Why has it been so successful? There are several factors:
Shenzhen was treated as a pilot of reforms, rather than an end unto itself. Shenzhen started as a pet project of Deng Xiaoping, as an experiment with market economics, but it was understood from the beginning that successful reforms were to be expanded beyond its walls. Today those reforms have been rolled out to the rest of the province and beyond, and the result has been the well-known success of China’s growth story.
China had the luxury of long-term planning. China drafted a decades-long plan for Shenzhen, knowing that the country’s stability would allow for such long planning periods. Shenzhen SEZ took 10 to 15 years to take off, but the staggering growth in the last decade justified the entire project.
- Shenzhen is taking advantage of cross-border opportunities.

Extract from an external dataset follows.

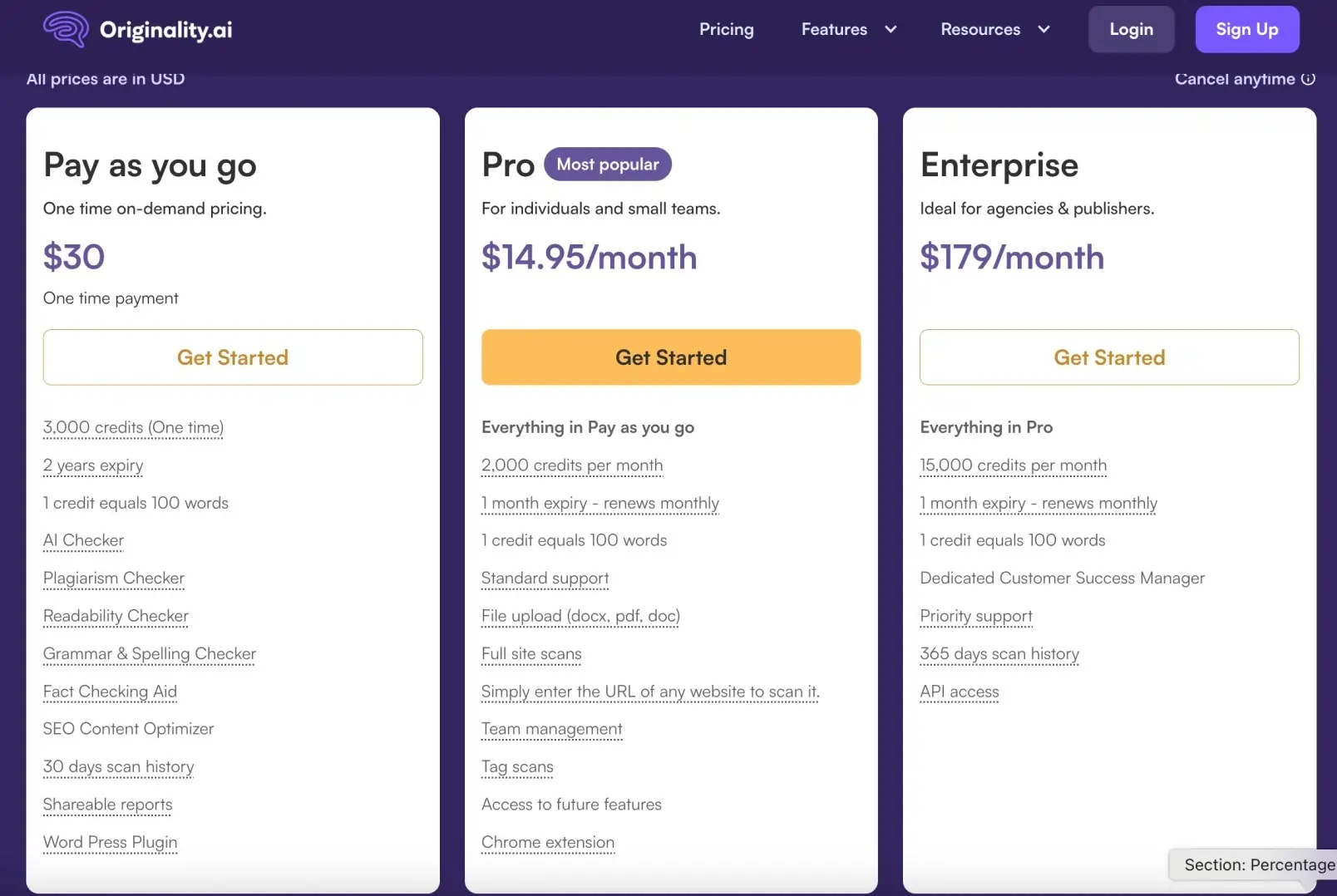Expand the Features dropdown chevron
Image resolution: width=1337 pixels, height=896 pixels.
point(891,29)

Its proximity to Hong Kong in the Pearl River Delta region has been a key factor in its success, as it allows Shenzhen to take advantage of Hong Kong’s highly sophisticated financial, professional and other services.

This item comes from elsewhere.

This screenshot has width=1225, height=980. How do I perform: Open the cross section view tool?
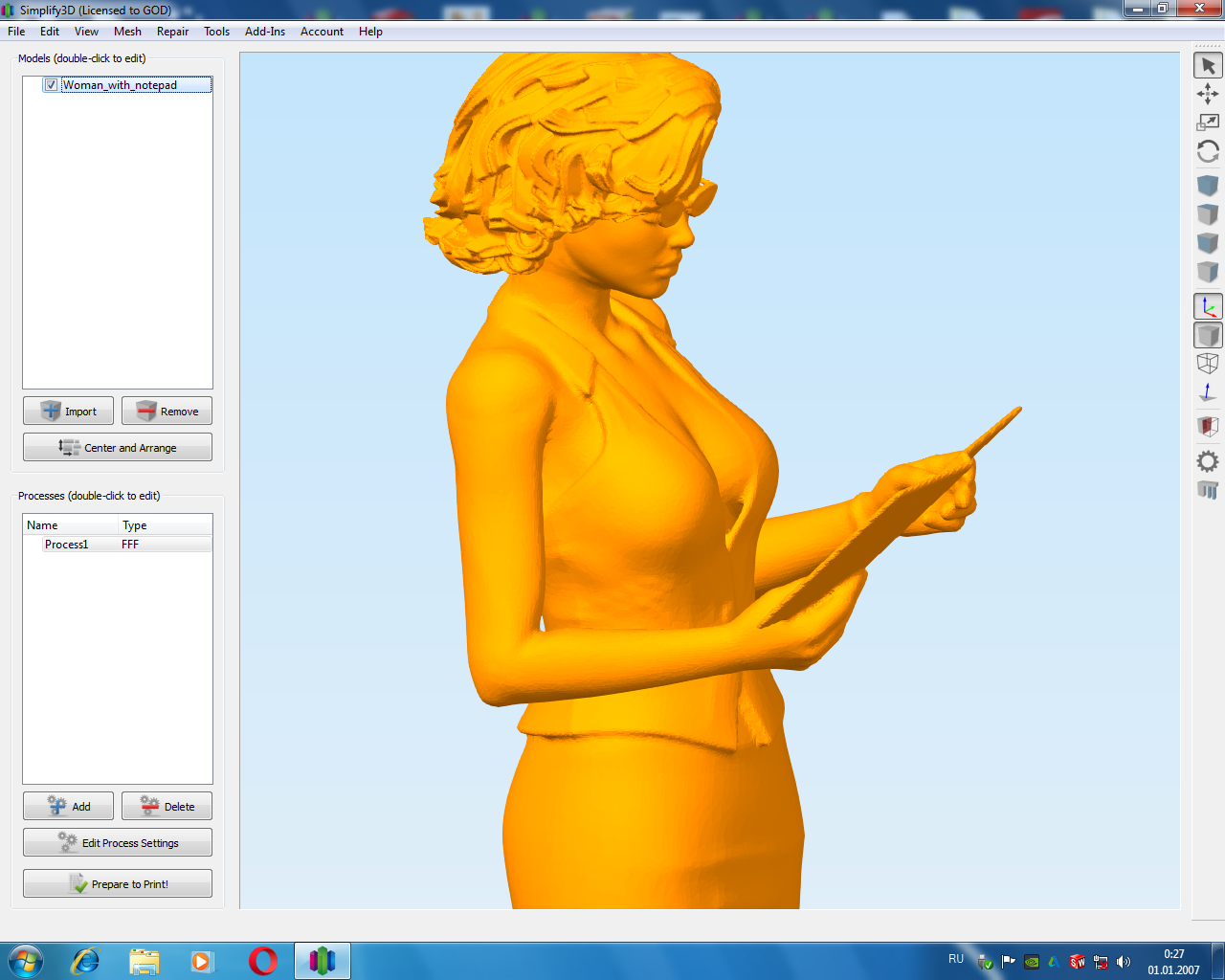pos(1208,426)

The Failure: Calabar Free Trade Zone, Nigeria
Calabar Free Trade Zone (CFTZ) in Cross River State of Nigeria has fallen into many of the pitfalls common to unsuccessful free zones.
This first of Nigeria’s free zones under the Free Zone Act of 1992 was fully completed in 1999 and started operation after November 2001. The multimillion-dollar project, located on 220 hectares, has failed to attract significant investment and has provided jobs for only a little more than 1,000 people – far below its potential of 25,000 to 30,000 jobs. Why has the CFTZ like so many other zones failed to live up to its potential and expectations?
- The government of Nigeria failed to choose a site with a strong business case. The city of Calabar is located in coastal southeastern Nigeria near the Cameroonian border. However, it is not situated along any major shipping routes, nor is it connected to any major highways that traverse the country.
- Calabar Port and CFTZ were never merged. The strongest attribute of the CFTZ site is its proximity to the Calabar Port. However, the government failed to take advantage of the natural synergies between the port and the free zone. The port is under the management of the Ministry of Transportation, while the zone is under the management of the Nigerian Export Processing Zones Authority (NEPZA). Neither of these two authorities has demonstrated real willingness to make this bold move, nor has anyone sufficiently high in the government ranks had a vision for taking on this difficult but crucial merger.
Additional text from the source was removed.